### SUPPLIED PASSAGE
- - - -

I Spatial autocorrelation in R

For a basic theoretical treatise on spatial autocorrelation the reader is encouraged to review the lecture notes. This section is intended to supplement the lecture notes by implementing spatial autocorrelation techniques in the R programming environment.

Sample files for this exercise

Data used in the following exercises can be loaded into your current R session by running the following chunk of code.

z <- gzcon(url("https://github.com/mgimond/Spatial/raw/main/Data/ma2.rds"))
ma <- readRDS(z)

The ma object consists of an sf vector layer representing census data aggregated at the county subdivision level for 2021 (src. Census Bureau 5-year ACS).

Introduction

The spatial object ma has nine attributes with the first being a FIPS identifier. The one of interest for this exercise is house_inc (median household income for 2021, in units of dollars). The following table shows just the first few records of the 343 polygon layer (FIPS and geometry columns are not shown).

- - - -

### SUPPLIED ENTRIES
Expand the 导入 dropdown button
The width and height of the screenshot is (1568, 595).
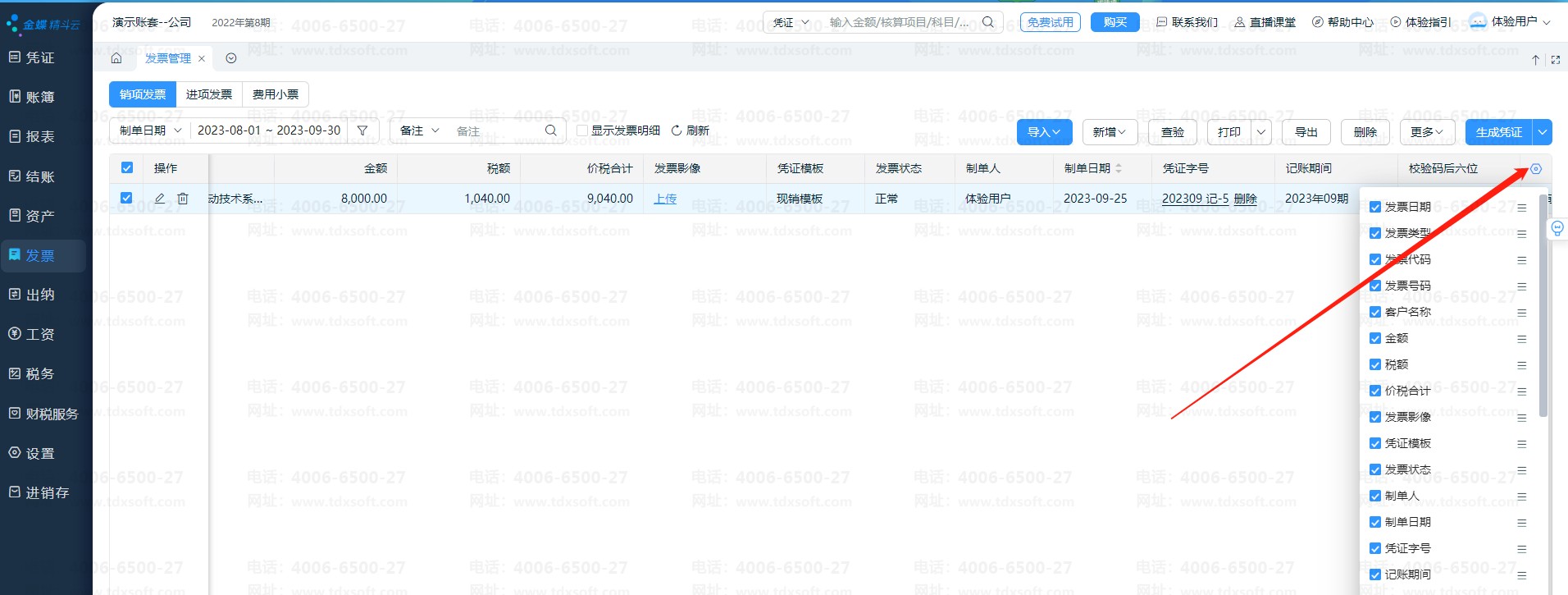[1044, 132]
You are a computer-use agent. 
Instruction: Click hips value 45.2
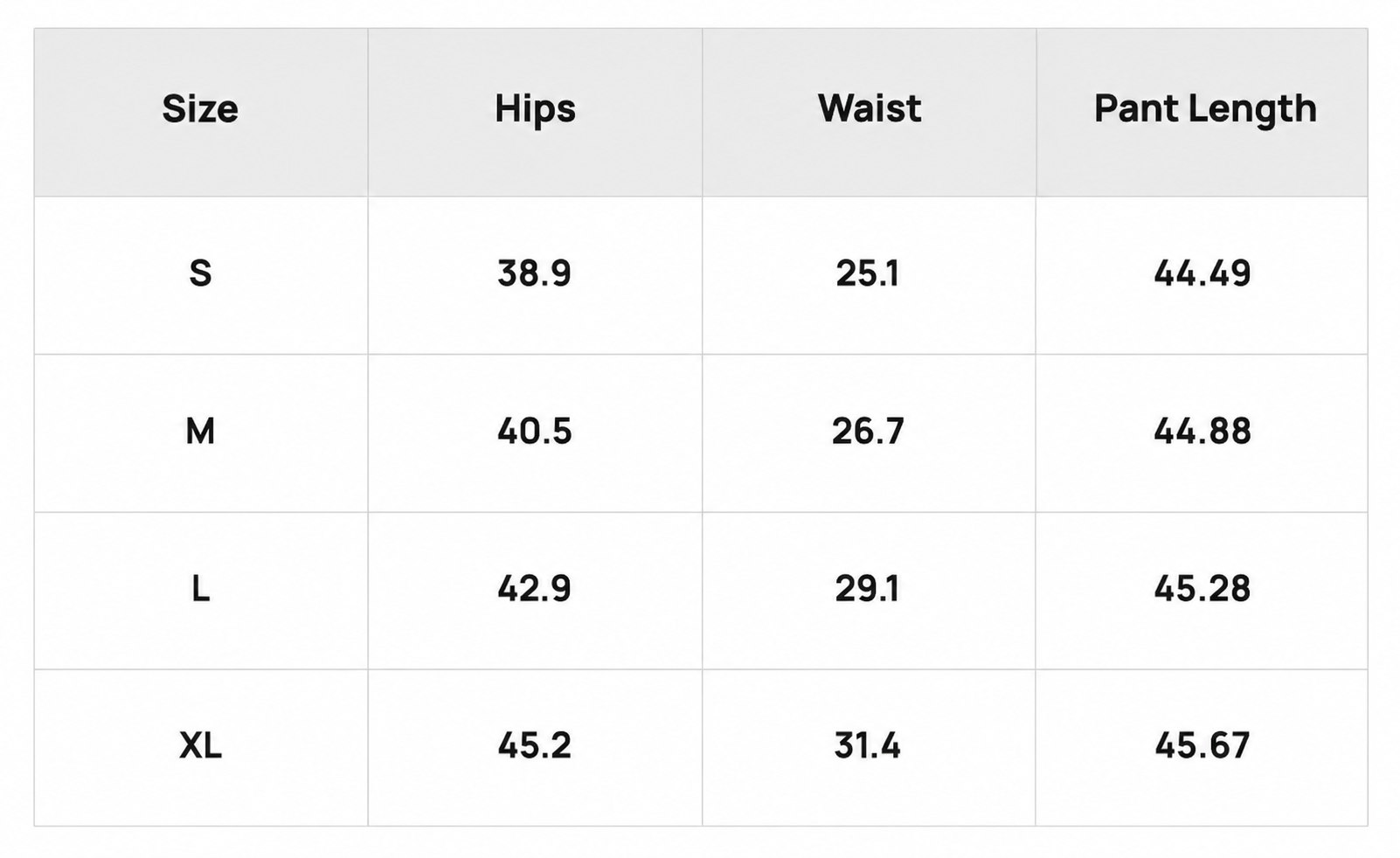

- - - -

### TO-DO LIST
1) Answer these about the spatial autocorrelation passage:
(a) For which year is the census data in the ma object aggregated?
(b) How many attributes does the spatial object ma have?
(c) How many polygons are in the layer?
2) Please go on with the spatial autocorrelation passage, starting after its last sentence.

### OUTPUTS FOR THE TASKS
1)
(a) 2021
(b) Nine
(c) 343

2)
A map of the income distribution using an equal interval classification scheme is generated using the tmap package.

library(tmap)

tm_shape(ma) + tm_polygons(style="equal", border.col = "grey80", lwd = 0.5,
                           col = "house_inc", palette="Greens") +
               tm_legend(outside = TRUE, text.size = .8)  +
               tm_layout(frame = FALSE)

Define neighboring polygons

We must first define what is meant by “neighboring” polygons. This can refer to contiguous polygons, polygons within a certain distance band, or it could be non-spatial in nature and defined by social, political or cultural “neighbors”.

In this example, we’ll adopt a contiguous neighbor definition where we’ll accept any contiguous polygon that shares at least on vertex (this is the “queen” case and is defined by setting the parameter queen=TRUE in the poly2nb() function). If we required that at least one edge be shared between polygons then we would set queen=FALSE.

library(spdep)
nb <- poly2nb(ma, queen=TRUE)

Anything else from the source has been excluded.